Entre Soo y Famara, un pequeño letrero señala el punto de encuentro: la base de Montaña Cavera, un pequeño volcán (81 m) de origen hidromagmático que se alinea con otros hijos de la geología insular (Montaña Chica, Juan Hierro y Pico Colorado) en un collar de conos que transcurre paralelo al litoral norteño de Lanzarote. Es el primer narrador de la mañana: el paisaje.
Todavía se encuentran embarradas y cortadas algunas carreteras de los alrededores, pero son las once de la mañana y el sol brilla con ganas. Encontrarse en medio de la naturaleza genera un runrún muy especial. Un sentimiento de grupo y camino, que se mueve entre lo épico y lo íntimo.

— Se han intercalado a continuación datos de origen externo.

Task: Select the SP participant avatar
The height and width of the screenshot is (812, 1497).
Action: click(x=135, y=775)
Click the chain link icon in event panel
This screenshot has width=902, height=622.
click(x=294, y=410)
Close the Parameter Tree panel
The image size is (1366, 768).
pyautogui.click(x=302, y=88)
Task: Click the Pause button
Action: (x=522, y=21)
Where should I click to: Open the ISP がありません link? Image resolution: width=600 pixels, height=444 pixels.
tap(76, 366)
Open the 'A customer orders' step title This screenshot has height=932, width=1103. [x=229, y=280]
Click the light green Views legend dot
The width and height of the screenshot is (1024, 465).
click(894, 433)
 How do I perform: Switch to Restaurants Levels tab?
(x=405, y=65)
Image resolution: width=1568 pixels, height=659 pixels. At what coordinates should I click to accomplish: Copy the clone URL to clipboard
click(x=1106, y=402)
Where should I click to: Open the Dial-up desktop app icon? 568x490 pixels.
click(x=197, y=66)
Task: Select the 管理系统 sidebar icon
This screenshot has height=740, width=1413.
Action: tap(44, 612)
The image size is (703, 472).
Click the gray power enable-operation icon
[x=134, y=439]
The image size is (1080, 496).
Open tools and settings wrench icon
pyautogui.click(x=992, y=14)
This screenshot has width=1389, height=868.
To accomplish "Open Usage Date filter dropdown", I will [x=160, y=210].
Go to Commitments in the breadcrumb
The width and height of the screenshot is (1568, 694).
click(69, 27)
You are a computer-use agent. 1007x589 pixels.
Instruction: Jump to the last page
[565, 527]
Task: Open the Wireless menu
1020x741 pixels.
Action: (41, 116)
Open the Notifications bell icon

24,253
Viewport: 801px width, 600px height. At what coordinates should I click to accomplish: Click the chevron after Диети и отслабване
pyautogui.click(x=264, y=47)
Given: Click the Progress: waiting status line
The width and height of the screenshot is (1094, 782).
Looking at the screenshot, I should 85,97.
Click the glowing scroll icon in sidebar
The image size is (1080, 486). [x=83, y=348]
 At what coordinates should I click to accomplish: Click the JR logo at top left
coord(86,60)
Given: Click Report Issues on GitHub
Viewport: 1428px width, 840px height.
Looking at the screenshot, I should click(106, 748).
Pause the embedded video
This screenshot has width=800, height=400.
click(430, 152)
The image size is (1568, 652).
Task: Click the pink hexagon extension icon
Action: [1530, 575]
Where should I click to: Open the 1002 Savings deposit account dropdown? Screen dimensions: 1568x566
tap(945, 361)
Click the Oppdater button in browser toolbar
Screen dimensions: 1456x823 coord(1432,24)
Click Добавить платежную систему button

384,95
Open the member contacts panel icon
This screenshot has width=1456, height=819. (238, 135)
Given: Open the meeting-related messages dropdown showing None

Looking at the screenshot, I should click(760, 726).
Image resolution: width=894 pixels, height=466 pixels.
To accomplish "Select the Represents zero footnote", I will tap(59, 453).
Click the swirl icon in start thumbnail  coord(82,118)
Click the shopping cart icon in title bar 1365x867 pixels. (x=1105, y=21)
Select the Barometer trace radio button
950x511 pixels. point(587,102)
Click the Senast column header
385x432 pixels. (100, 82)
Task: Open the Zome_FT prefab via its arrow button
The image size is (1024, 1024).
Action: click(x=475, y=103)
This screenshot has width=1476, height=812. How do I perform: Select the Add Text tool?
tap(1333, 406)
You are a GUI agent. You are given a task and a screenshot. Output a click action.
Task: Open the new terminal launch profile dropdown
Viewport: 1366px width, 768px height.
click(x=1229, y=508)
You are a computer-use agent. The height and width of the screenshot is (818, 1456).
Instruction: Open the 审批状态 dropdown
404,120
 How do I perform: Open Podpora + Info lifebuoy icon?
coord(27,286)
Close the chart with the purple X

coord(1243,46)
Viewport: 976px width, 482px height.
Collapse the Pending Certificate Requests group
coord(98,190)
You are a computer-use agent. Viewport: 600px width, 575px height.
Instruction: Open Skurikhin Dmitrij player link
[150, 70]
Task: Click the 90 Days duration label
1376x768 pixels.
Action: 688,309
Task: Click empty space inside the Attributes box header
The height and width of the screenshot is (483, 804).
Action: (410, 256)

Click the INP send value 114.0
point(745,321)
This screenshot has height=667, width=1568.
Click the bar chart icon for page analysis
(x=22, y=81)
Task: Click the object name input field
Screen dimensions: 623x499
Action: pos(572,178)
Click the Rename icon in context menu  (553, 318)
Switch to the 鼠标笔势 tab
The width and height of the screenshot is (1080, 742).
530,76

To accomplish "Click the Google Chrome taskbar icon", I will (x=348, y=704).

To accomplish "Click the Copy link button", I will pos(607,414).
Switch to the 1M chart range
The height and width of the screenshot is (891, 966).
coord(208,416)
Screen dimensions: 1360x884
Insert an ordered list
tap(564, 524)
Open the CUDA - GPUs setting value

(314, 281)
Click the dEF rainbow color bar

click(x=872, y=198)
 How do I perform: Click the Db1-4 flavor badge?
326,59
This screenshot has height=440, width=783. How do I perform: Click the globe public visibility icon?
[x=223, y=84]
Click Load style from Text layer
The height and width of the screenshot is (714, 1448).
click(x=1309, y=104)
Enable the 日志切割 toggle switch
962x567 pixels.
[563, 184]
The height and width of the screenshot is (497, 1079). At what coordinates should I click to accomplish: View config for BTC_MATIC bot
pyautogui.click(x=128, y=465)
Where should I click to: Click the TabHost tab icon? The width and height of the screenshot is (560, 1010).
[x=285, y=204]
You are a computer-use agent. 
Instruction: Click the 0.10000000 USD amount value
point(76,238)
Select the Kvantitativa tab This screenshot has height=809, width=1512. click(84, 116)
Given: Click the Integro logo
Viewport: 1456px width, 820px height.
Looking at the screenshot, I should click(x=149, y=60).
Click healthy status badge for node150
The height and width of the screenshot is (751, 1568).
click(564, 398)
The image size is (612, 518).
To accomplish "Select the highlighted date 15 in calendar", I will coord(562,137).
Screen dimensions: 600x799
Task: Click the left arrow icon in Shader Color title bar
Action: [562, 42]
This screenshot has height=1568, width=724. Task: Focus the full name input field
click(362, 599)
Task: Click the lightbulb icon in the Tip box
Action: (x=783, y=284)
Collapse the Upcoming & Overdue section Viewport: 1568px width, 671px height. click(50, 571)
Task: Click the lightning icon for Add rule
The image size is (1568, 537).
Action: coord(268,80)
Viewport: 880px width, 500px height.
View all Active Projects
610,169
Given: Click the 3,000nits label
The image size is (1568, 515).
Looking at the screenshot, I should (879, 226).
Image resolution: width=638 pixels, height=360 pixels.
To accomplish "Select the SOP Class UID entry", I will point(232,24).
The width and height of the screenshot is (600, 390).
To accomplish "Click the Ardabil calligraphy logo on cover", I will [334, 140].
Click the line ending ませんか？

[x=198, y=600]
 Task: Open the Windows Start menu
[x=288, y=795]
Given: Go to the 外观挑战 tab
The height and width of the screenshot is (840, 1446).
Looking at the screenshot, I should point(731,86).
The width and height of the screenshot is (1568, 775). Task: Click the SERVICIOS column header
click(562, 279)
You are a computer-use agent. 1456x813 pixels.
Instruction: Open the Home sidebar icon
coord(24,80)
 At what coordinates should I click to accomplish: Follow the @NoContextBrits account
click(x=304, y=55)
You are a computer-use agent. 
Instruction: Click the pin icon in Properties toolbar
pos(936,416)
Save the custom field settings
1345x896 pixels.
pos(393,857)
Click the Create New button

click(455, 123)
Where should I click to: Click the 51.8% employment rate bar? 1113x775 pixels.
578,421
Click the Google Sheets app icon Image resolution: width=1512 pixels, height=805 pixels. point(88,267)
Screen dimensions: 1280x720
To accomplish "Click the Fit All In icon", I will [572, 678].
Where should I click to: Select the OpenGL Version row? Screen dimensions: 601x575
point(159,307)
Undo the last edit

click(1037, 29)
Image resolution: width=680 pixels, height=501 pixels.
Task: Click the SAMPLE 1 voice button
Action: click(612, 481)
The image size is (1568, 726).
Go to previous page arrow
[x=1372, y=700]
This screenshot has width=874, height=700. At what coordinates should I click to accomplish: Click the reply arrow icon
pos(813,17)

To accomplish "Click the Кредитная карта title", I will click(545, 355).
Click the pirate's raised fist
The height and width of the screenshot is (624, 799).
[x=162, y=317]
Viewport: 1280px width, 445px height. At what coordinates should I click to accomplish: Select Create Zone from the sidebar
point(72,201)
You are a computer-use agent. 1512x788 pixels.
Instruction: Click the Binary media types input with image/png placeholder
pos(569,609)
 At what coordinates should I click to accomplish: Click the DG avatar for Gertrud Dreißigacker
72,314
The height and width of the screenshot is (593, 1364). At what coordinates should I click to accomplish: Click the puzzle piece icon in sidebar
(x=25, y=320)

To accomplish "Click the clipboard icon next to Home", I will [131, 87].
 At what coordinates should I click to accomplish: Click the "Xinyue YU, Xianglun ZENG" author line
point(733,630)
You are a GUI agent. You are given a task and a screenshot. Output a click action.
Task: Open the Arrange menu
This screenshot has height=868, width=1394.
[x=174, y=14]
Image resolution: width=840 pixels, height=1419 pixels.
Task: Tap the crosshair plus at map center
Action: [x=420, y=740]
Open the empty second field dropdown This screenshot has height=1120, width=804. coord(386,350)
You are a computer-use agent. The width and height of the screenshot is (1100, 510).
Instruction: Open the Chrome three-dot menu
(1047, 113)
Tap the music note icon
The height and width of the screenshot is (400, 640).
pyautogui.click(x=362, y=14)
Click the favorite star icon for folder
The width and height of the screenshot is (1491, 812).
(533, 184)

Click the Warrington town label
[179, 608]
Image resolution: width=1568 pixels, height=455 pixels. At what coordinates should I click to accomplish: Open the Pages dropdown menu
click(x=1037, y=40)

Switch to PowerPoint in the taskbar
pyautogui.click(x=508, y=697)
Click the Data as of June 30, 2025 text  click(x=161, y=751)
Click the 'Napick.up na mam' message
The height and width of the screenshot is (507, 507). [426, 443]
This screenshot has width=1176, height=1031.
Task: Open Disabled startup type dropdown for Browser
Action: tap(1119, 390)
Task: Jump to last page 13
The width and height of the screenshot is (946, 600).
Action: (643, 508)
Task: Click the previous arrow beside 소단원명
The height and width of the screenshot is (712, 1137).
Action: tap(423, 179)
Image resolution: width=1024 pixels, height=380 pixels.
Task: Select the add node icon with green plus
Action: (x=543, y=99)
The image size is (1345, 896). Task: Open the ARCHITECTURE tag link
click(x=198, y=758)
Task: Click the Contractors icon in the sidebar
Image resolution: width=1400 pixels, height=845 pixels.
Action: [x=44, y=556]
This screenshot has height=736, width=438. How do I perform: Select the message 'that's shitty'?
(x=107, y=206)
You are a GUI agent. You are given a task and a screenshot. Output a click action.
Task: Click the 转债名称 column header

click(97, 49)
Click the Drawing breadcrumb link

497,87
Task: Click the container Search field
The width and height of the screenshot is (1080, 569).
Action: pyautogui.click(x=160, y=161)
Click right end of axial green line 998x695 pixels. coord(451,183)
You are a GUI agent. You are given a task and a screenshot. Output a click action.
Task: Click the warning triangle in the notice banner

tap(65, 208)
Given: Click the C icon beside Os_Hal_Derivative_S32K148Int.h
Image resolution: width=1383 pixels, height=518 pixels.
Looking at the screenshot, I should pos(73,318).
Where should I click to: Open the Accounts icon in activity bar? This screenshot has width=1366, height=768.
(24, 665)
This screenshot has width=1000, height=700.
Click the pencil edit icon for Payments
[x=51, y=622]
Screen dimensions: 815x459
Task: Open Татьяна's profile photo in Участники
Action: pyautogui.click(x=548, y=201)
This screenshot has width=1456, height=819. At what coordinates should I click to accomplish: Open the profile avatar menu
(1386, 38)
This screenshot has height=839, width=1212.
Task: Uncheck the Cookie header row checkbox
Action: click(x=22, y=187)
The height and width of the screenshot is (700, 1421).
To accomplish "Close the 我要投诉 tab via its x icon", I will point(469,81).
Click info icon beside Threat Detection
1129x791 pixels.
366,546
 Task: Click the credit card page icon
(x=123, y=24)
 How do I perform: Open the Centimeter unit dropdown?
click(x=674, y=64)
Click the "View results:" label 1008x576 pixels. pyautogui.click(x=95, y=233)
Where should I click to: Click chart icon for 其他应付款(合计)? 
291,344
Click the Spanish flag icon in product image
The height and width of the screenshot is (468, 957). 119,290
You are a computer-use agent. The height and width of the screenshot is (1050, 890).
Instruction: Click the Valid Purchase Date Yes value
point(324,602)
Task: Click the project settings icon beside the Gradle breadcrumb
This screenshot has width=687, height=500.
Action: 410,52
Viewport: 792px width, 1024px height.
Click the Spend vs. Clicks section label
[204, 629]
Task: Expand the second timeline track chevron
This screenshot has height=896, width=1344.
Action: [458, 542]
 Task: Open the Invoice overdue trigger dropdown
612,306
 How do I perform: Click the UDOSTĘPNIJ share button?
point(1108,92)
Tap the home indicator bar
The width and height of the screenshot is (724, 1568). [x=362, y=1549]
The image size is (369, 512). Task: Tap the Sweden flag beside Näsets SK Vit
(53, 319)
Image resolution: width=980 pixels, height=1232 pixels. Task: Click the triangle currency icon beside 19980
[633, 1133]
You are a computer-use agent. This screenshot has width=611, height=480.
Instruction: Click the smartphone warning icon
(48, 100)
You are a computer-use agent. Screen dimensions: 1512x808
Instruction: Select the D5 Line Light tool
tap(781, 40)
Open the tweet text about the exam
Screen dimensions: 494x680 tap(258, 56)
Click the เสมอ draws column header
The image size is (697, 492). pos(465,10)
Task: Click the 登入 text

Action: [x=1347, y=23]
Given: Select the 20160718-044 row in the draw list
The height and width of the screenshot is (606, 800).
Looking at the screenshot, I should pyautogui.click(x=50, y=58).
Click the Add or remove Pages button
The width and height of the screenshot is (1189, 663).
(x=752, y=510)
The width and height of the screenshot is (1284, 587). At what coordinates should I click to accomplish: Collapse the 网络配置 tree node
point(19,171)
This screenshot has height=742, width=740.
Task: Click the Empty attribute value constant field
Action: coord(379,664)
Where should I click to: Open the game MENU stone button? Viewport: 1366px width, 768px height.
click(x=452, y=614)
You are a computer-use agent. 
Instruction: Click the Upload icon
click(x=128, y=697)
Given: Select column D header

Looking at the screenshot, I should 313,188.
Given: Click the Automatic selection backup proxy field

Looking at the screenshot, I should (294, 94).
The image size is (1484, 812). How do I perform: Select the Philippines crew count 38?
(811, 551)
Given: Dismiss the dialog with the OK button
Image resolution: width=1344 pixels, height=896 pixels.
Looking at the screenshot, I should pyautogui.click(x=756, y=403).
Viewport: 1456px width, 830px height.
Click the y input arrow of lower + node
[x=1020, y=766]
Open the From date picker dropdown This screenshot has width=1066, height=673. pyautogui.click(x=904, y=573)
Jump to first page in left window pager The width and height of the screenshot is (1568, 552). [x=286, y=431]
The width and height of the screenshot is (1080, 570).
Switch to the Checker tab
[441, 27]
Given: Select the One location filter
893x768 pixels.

El ascenso comienza lento, en fila de hormiga, con un pequeño repecho que hace algunas eses, hasta que alcanza el borde del cráter donde suena el clarinete de Marta Curbelo. Ulular de madera que convoca y reúne ánimos como la luz hace con las polillas.
El océano Atlántico a la derecha, un llano desértico a la izquierda. Rapsodia azul colectiva y las voces de Nana y Juan Carlos Tacoronte contando historias sobre la tierra. Sobre esta y otras tierras, que además de ser escenario de nuestras biografías y aventuras, encierran cuentos propios.
En la boca del cráter, en la lejanía, ondea la falda de la violinista Iya Zhmaeva. Alguien chista con alegría, pidiendo silencio y señalando una oreja. “Escucha”. Es un violín que suena a lo lejos, convocando la siguiente historia.
Nana y Juan Carlos se entienden con la tierra. Ella baila en derredor con los pies descalzos y una falda azul que gira poniendo adjetivos. Él se para y describe, señala geografías y colores, y los hace suyos porque suyos son. El público hace círculos, fotos, silencios, risas y guiños. Hay momentos para acercarse, preguntar o contar. Para recordar cómo se llega a esta isla y por qué te quedas, cómo se crece aquí y cómo se transforma la tierra.